AZ high court explains ruling on tax measure - WFSB 3 Connecticut

AZ high court explains ruling on tax measure

© CBS 5 © CBS 5

The Arizona Supreme Court says it allowed a proposed sales tax increase to go on the Nov. 6 ballot despite a paperwork discrepancy because there was little chance it would confuse voters.

The court's opinion Wednesday explains why it let the measure go on the ballot though a paper copy submitted to state elections officials wasn't exactly the same as copies attached to petitions and as an electronic version submitted to the state.

The opinion said voters signing initiative petitions were presented with correct copies and that apparently only a few people saw the online version that omitted several paragraphs on how the money would be spent.

The justices also said Secretary of State Ken Bennett acted properly in going to court to get the discrepancy resolved.

Voters rejected the measure.

Bennett's office issued this statement Wednesday afternoon:

"Today's opinion released by the state Supreme Court regarding the lawsuit is extremely gratifying and reassuring," said Secretary Bennett. "From the moment our office discovered the error made by the Quality Education and Jobs committee, we knew litigation was imminent regardless of whether or not we accepted the filing.

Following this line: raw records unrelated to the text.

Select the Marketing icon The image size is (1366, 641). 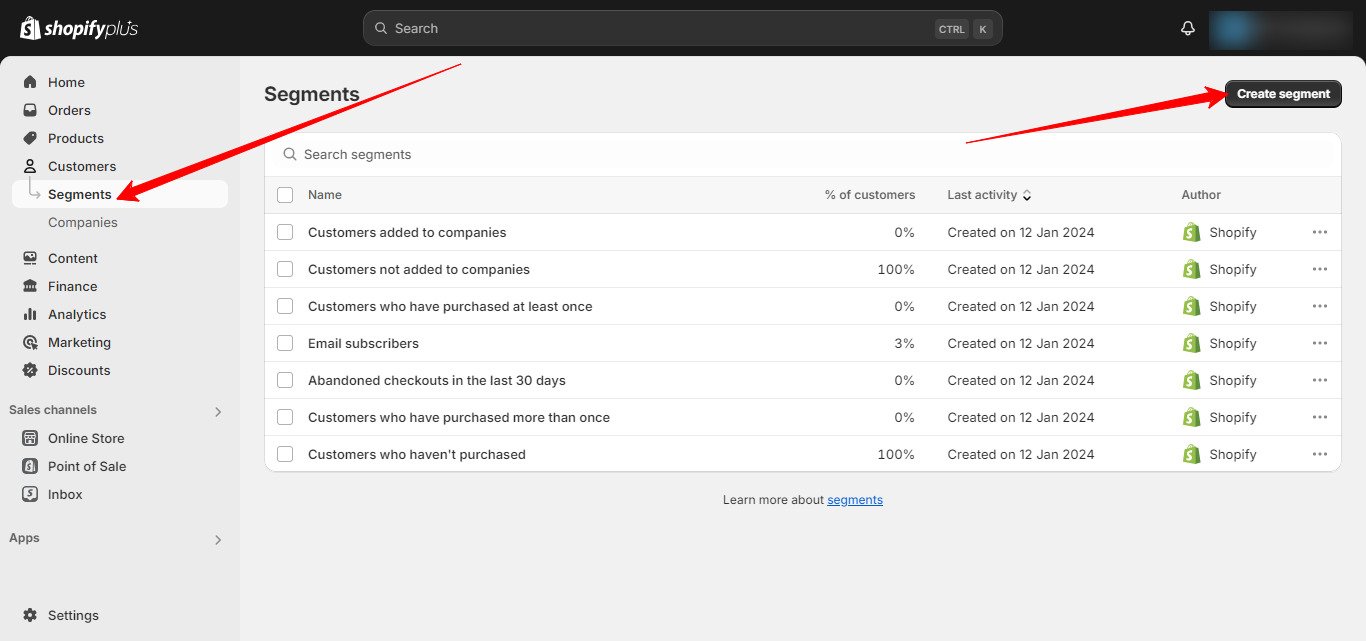pyautogui.click(x=31, y=342)
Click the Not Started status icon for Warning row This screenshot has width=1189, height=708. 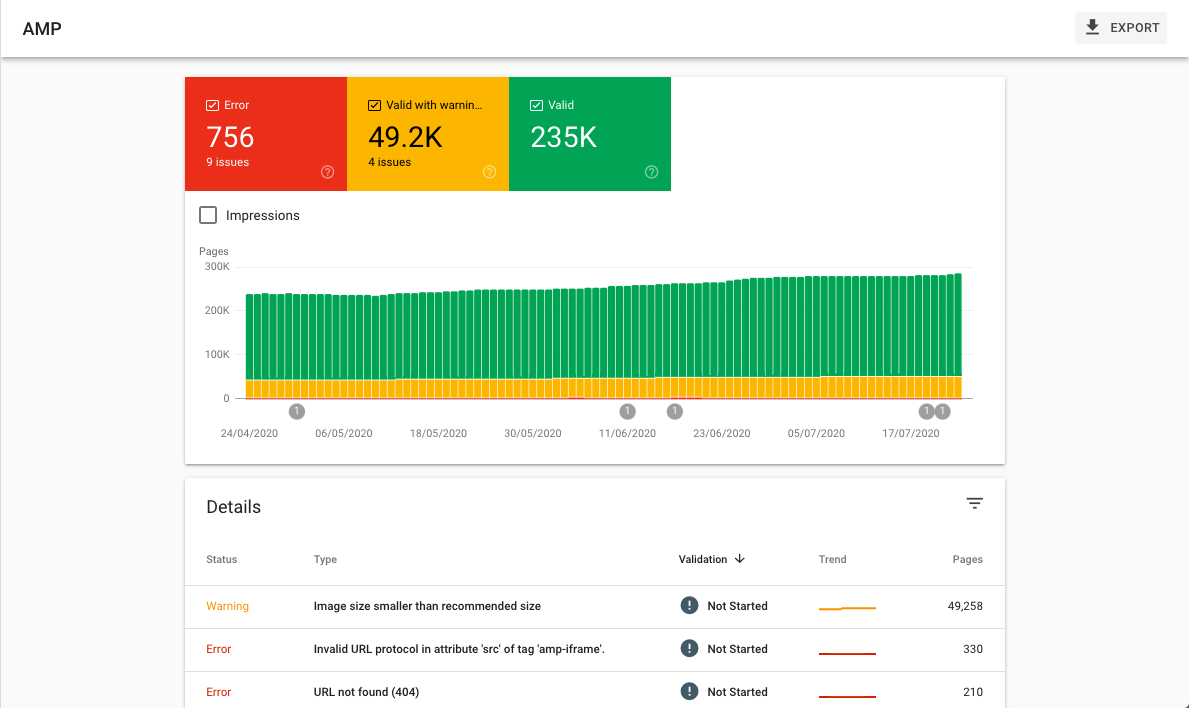pos(689,605)
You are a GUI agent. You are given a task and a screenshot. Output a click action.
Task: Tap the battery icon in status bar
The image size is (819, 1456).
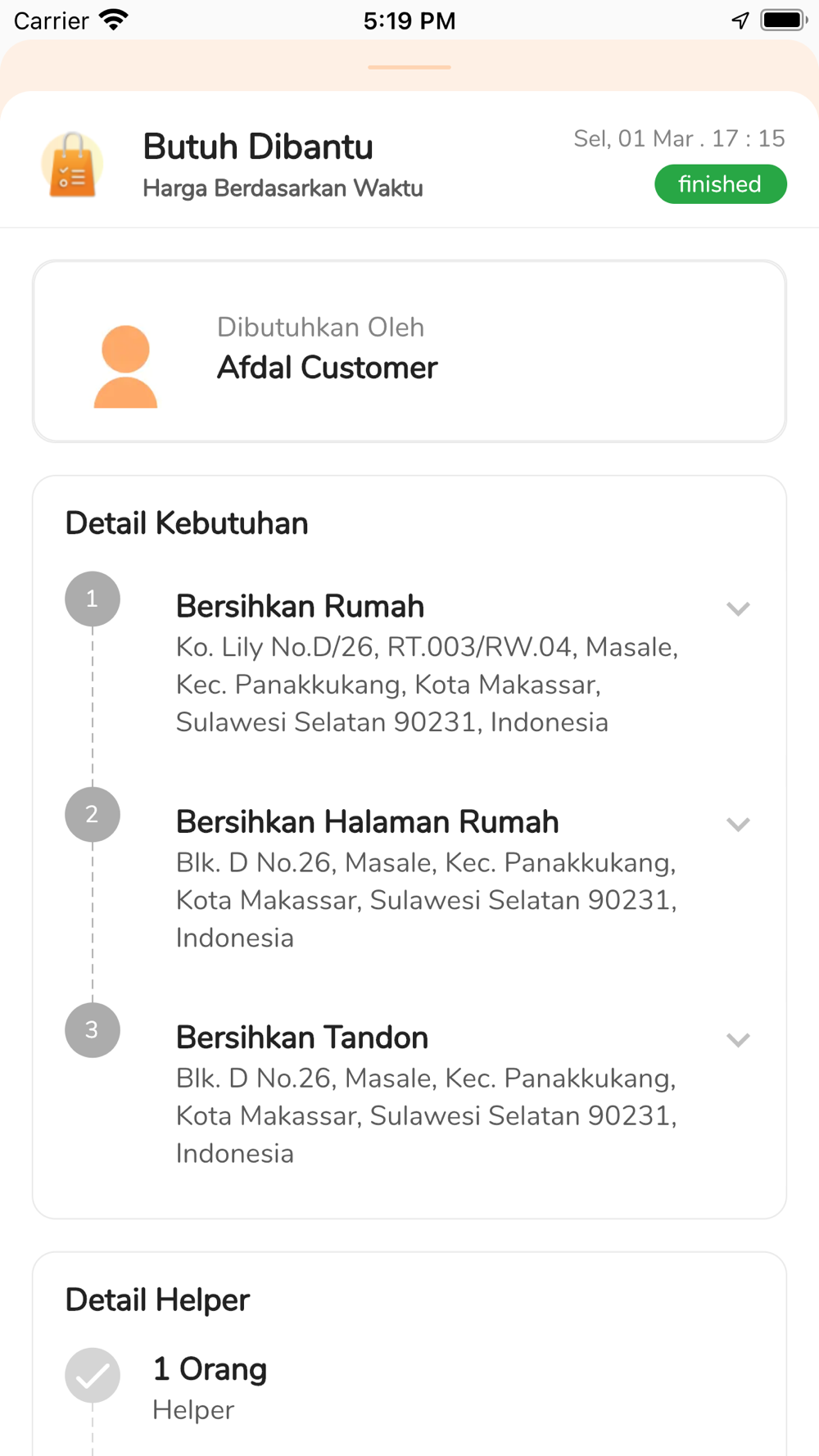click(x=784, y=20)
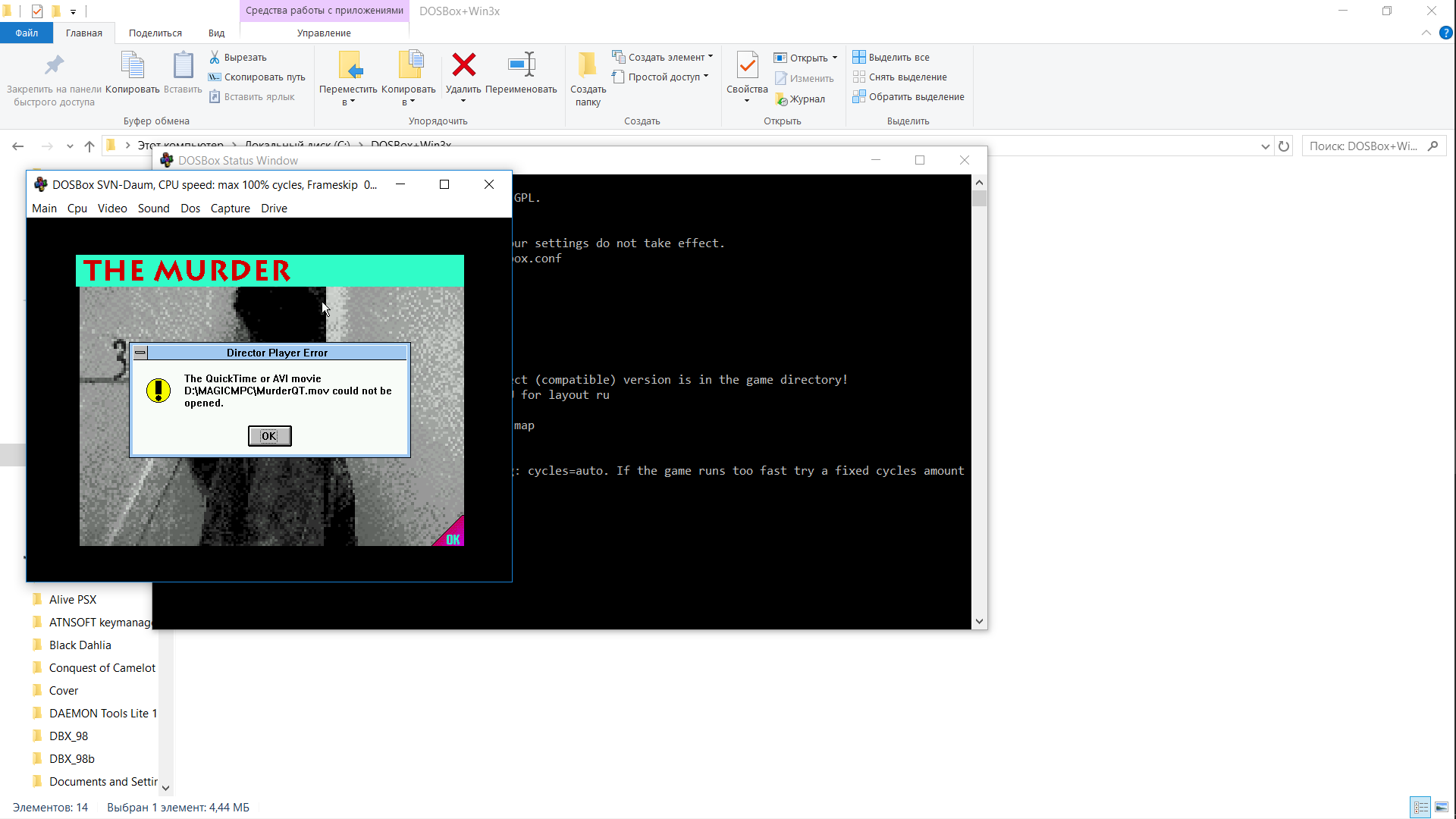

It was extremely satisfying to see the court concurred that the ballot measure committee precipitated the lawsuit by inadvertently submitting differing versions of the measure.

"Our office precisely follows the laws, policies and procedures which guide the ballot measure process from beginning to end. We were pleased to see that the Court agreed we had not acted arbitrarily or capriciously or wasted judicial resources as suggested by the trial court judge. We believe the Court's opinion validates our position that we proceeded properly in bringing this issue to court.

"To avoid uncertainty in the future, our office will consider making changes to clarify the process related to the submission and acceptance of official filings as suggested by the Court. If voter confusion were to be established in future cases similar to this, the result could very well be different."